# Locking Block Question



## rlskill1 (Apr 25, 2006)

I bought a match barrel from firedragon for a 92FS, but need to have a locking block installed. Where is a good place to purchase one? Is this a gunsmith repair?


----------



## Shipwreck (Jan 26, 2006)

Can't help ya on where to buy the block, but removing one should be fairly easy - It just depends. Some people say that theirs come right out. I tried to take mine out, and it would not come out - at least not w/o using a mallet.

Check e-bay - and there is a site where U can order Beretta parts. I am sure someone will post it up for U.


----------



## rlskill1 (Apr 25, 2006)

*Success*

I finally got my locking block to wiggle free with a little effort. Thanks for the help.


----------



## Shipwreck (Jan 26, 2006)

ok, great to hear it


----------



## camguy (Feb 8, 2008)

Go to Beretta's website. They'll send any spare part for your 92. I think they charged me around $8 for a new locking block and retaining pin, and I recieved it quickly.


----------



## Scratchshooter40 (Jun 17, 2008)

Exercise set
1. In the forum thread about the locking block, condense the paragraph beginning "Can't help ya on where to buy the block" into a short bulleted list that keeps its main facts.
2. According to the forum thread about the locking block, roughly how much did camguy pay for a new locking block and retaining pin?
3. Resume the forum thread about the locking block from its final line.

Screen grounding examples:
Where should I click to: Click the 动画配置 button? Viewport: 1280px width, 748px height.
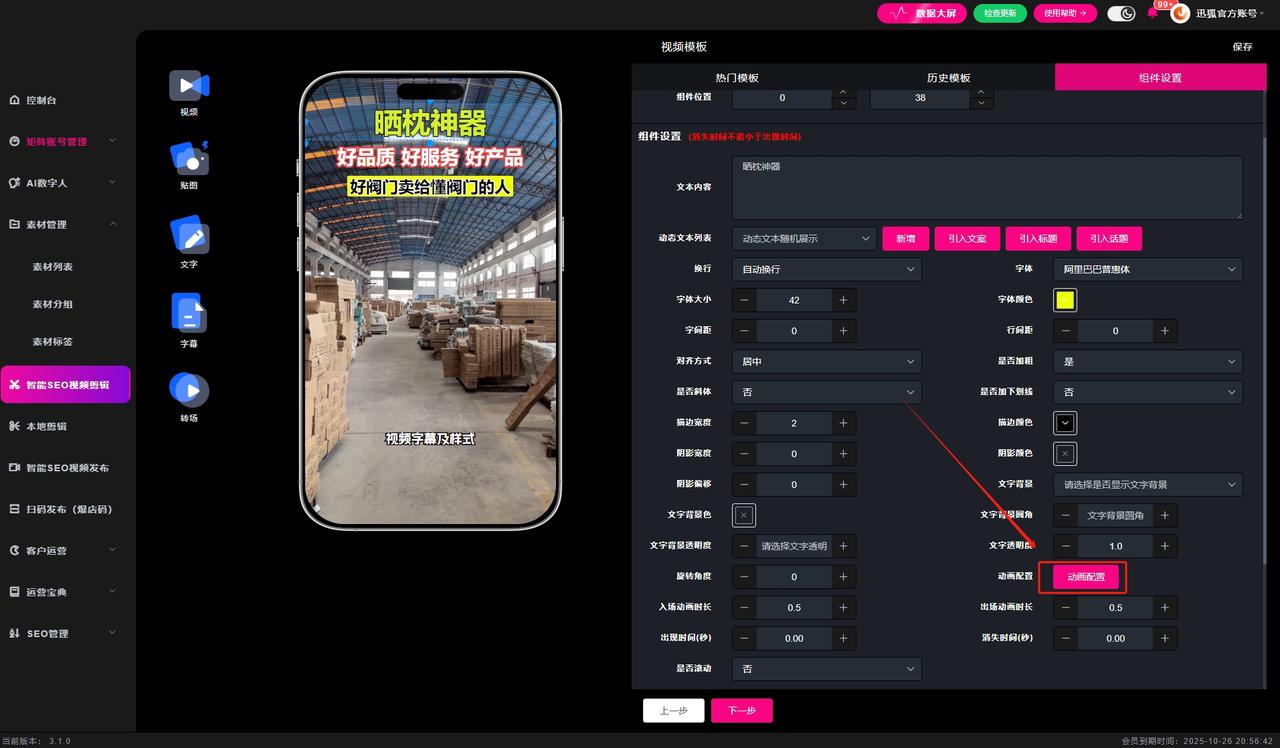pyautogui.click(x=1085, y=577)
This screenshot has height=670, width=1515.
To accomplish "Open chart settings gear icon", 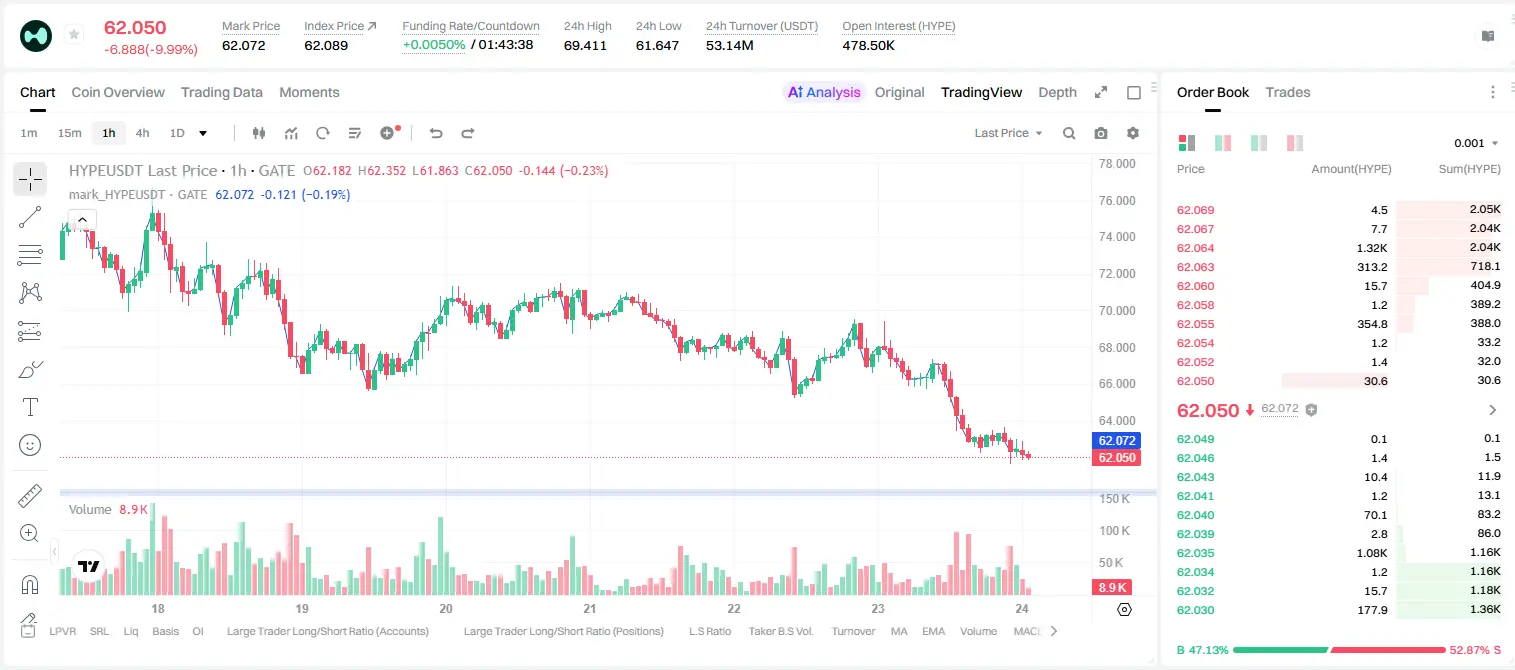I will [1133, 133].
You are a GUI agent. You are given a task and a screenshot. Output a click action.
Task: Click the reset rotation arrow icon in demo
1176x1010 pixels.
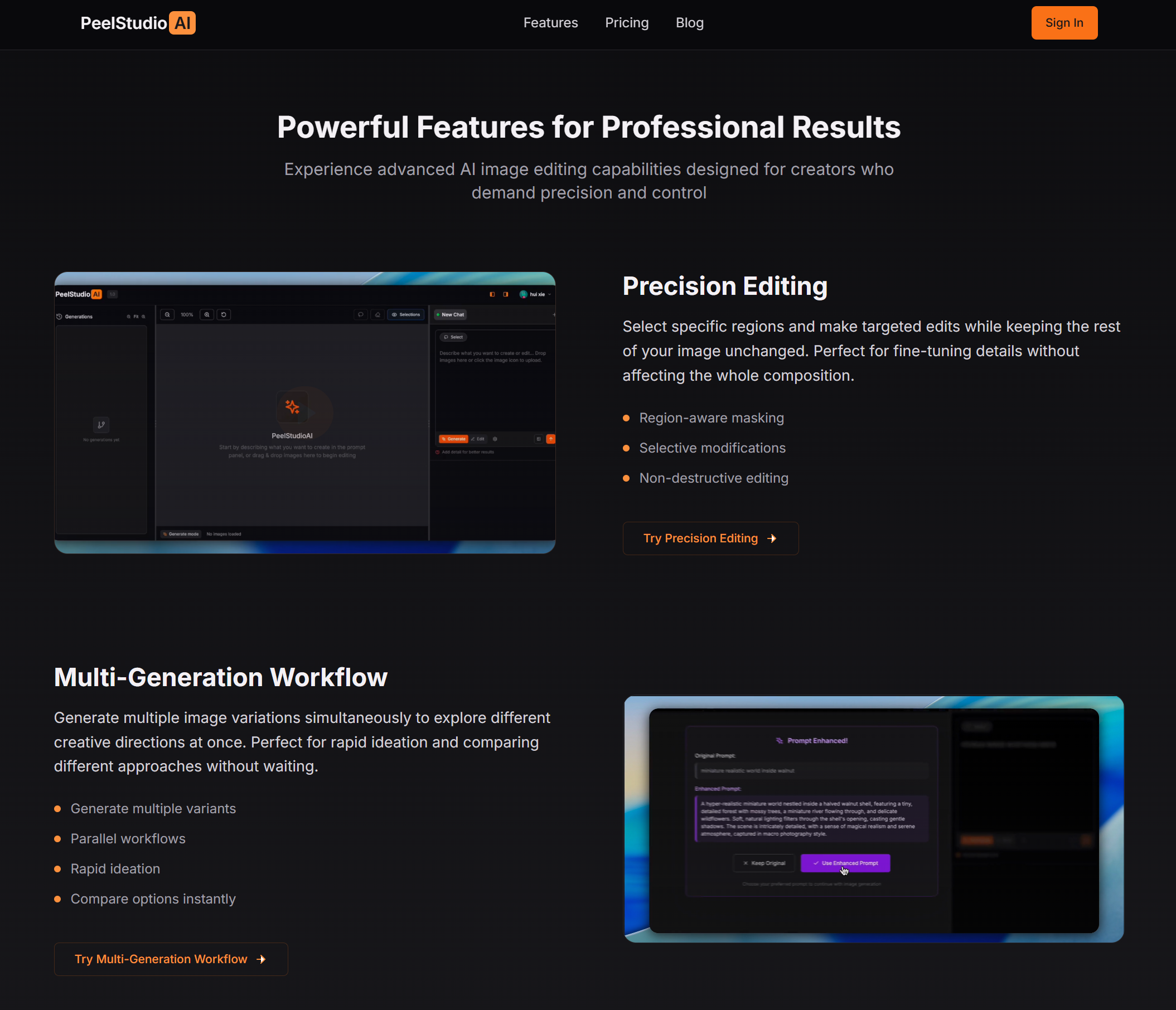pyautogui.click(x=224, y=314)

Expected responses
1.
- The poster can't say where to buy the block.
- Removing a locking block should be fairly easy, but it depends.
- Some people say theirs come right out.
- The poster's block would not come out without a mallet.

2. Around $8.

3.
*Dave Olhasso for Beretta parts*

Try Dave Olhasso at olhasso.com for Beretta parts for the 92/96 and Cougar. I have an extended mag release ordered for my Cougar as the 92/96 Elite II will work in it. Never understood why Beretta made such a short mag release button. The Elite II is much better and would not have cost 1/2 cent more to make in bulk. He has Elite II hammers as well and other items like locking blocks. Orders from him always arrive within 10 days so far. I am still waiting on 4 additional MDS mags from Beretta ordered around the first of May. In fairness they projected a July ship date. Other items will take quite awhile as well is you read their stated lead times. Enjoy your new Beretta.


----------



## denner (Jun 3, 2011)

Brownell's and Midwest Gun Works are authorized Beretta part retailers as well.


----------



## Shipwreck (Jan 26, 2006)

U do realize that the original thread was started 5 years ago?


----------



## denner (Jun 3, 2011)

I wasn't paying attention, I do now, thanks.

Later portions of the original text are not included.